**Source data**

=== Section Start ===

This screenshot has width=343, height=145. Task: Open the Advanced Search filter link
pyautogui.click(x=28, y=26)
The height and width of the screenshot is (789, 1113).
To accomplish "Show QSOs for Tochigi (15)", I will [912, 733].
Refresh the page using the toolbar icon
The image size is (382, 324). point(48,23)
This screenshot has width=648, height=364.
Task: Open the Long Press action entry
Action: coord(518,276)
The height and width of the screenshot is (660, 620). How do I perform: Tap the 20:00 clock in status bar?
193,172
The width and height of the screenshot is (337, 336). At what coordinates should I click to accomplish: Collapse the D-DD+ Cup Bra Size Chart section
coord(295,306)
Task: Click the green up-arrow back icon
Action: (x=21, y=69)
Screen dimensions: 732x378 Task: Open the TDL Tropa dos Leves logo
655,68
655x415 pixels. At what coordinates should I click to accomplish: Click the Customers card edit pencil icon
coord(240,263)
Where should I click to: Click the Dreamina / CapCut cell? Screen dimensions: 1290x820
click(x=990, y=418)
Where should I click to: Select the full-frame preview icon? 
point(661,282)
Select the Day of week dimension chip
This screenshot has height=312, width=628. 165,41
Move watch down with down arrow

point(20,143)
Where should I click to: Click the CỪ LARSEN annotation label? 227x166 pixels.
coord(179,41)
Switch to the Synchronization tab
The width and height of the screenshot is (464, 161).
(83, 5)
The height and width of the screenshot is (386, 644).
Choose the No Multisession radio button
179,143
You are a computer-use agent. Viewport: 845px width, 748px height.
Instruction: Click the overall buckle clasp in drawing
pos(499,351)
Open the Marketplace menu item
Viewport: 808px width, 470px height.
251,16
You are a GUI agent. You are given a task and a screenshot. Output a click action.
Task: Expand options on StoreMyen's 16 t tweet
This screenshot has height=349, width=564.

=== Section End ===

**Problem details**
A complete, exact copy of the records is what is needed.

**Result**
This screenshot has width=343, height=145. Task: Open the Advanced Search filter link
pyautogui.click(x=28, y=26)
The height and width of the screenshot is (789, 1113).
To accomplish "Show QSOs for Tochigi (15)", I will [912, 733].
Refresh the page using the toolbar icon
The image size is (382, 324). point(48,23)
This screenshot has width=648, height=364.
Task: Open the Long Press action entry
Action: coord(518,276)
The height and width of the screenshot is (660, 620). How do I perform: Tap the 20:00 clock in status bar?
193,172
The width and height of the screenshot is (337, 336). At what coordinates should I click to accomplish: Collapse the D-DD+ Cup Bra Size Chart section
coord(295,306)
Task: Click the green up-arrow back icon
Action: (x=21, y=69)
Screen dimensions: 732x378 Task: Open the TDL Tropa dos Leves logo
655,68
655x415 pixels. At what coordinates should I click to accomplish: Click the Customers card edit pencil icon
coord(240,263)
Where should I click to: Click the Dreamina / CapCut cell? Screen dimensions: 1290x820
click(x=990, y=418)
Where should I click to: Select the full-frame preview icon? 
point(661,282)
Select the Day of week dimension chip
This screenshot has height=312, width=628. 165,41
Move watch down with down arrow

point(20,143)
Where should I click to: Click the CỪ LARSEN annotation label? 227x166 pixels.
coord(179,41)
Switch to the Synchronization tab
The width and height of the screenshot is (464, 161).
(83, 5)
The height and width of the screenshot is (386, 644).
Choose the No Multisession radio button
179,143
You are a computer-use agent. Viewport: 845px width, 748px height.
Instruction: Click the overall buckle clasp in drawing
pos(499,351)
Open the Marketplace menu item
Viewport: 808px width, 470px height.
251,16
You are a GUI agent. You are given a task and a screenshot. Output a click action.
Task: Expand options on StoreMyen's 16 t tweet
This screenshot has height=349, width=564.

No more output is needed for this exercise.